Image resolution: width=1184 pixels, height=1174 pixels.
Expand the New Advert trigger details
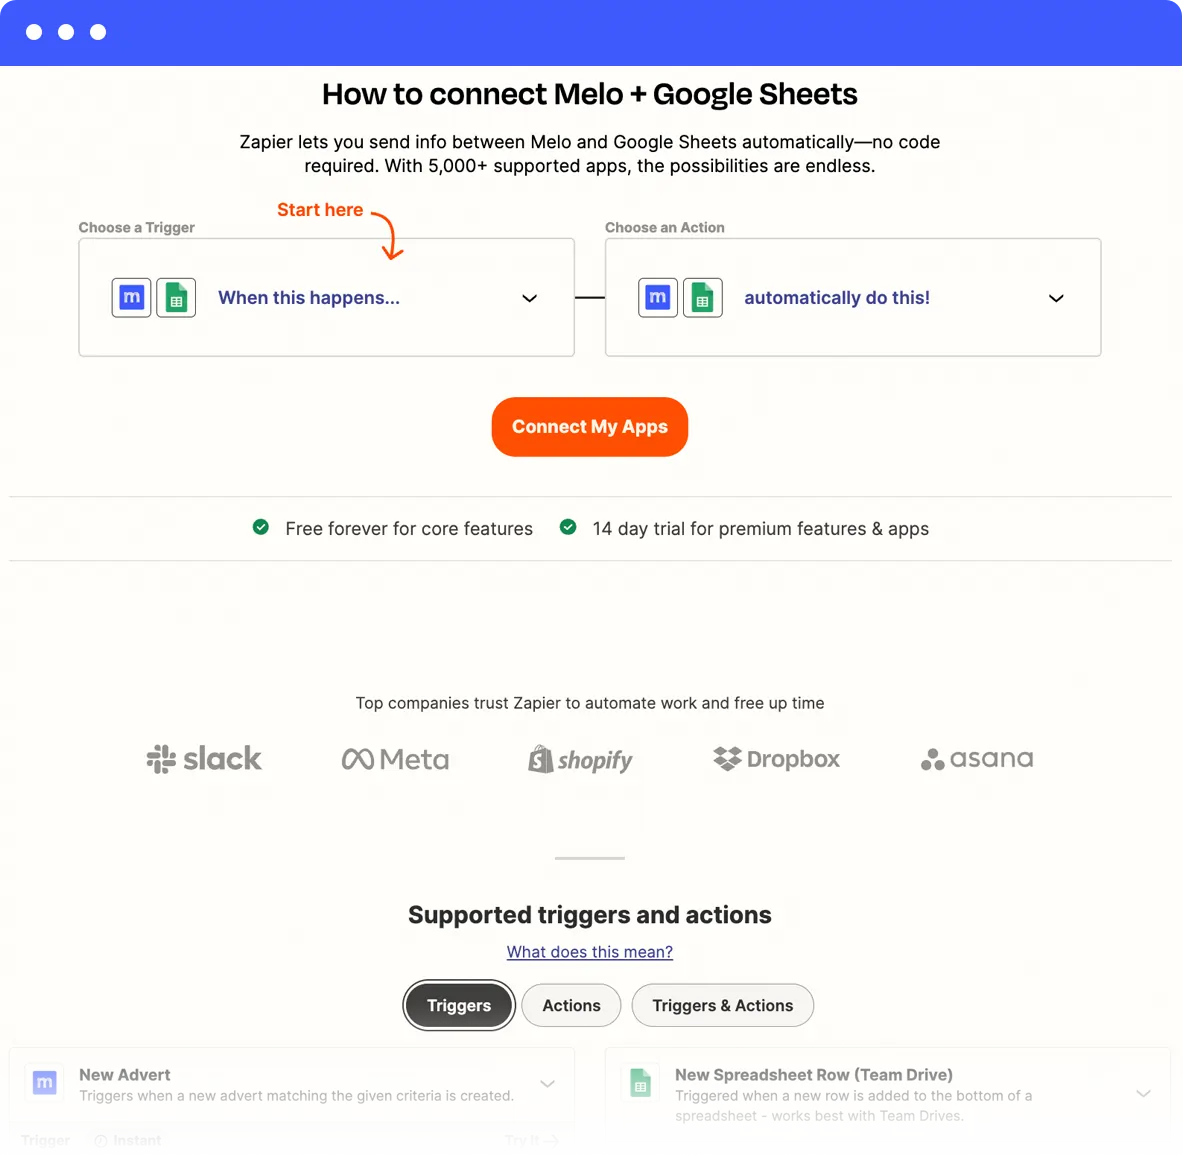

============================================================

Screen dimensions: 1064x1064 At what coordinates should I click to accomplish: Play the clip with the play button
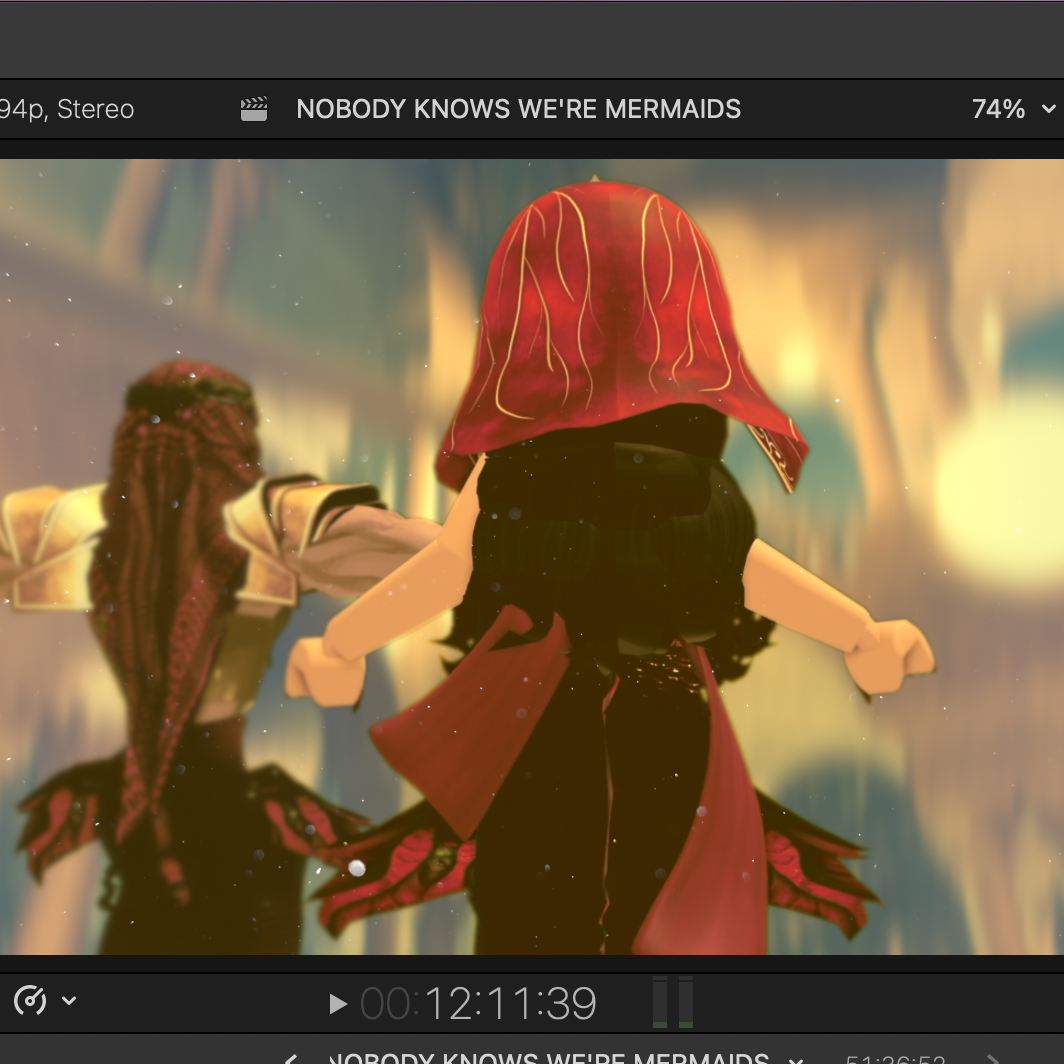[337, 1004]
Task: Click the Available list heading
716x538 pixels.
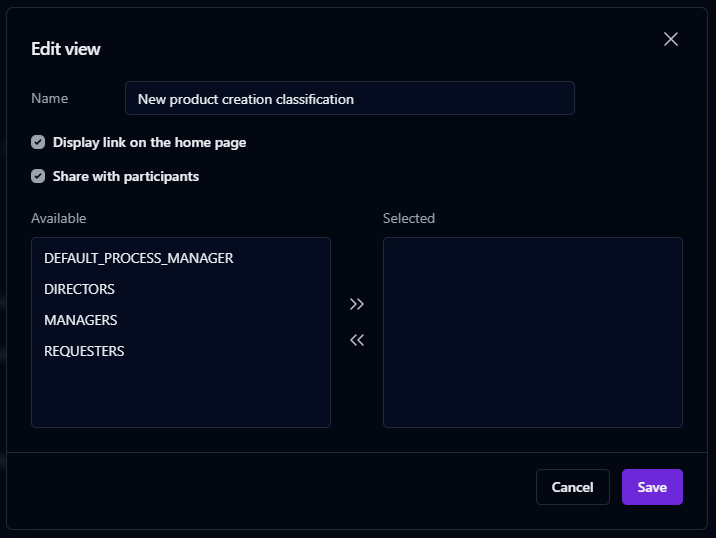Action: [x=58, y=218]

============================================================

**Your task**
With the line holding "Image resolution: width=1184" as the first and the line holding "Expand the New Advert trigger details" as the last, please transcribe exactly the lines of the material above in that range and nothing else.

**Written reply**
Image resolution: width=1184 pixels, height=1174 pixels.
Expand the New Advert trigger details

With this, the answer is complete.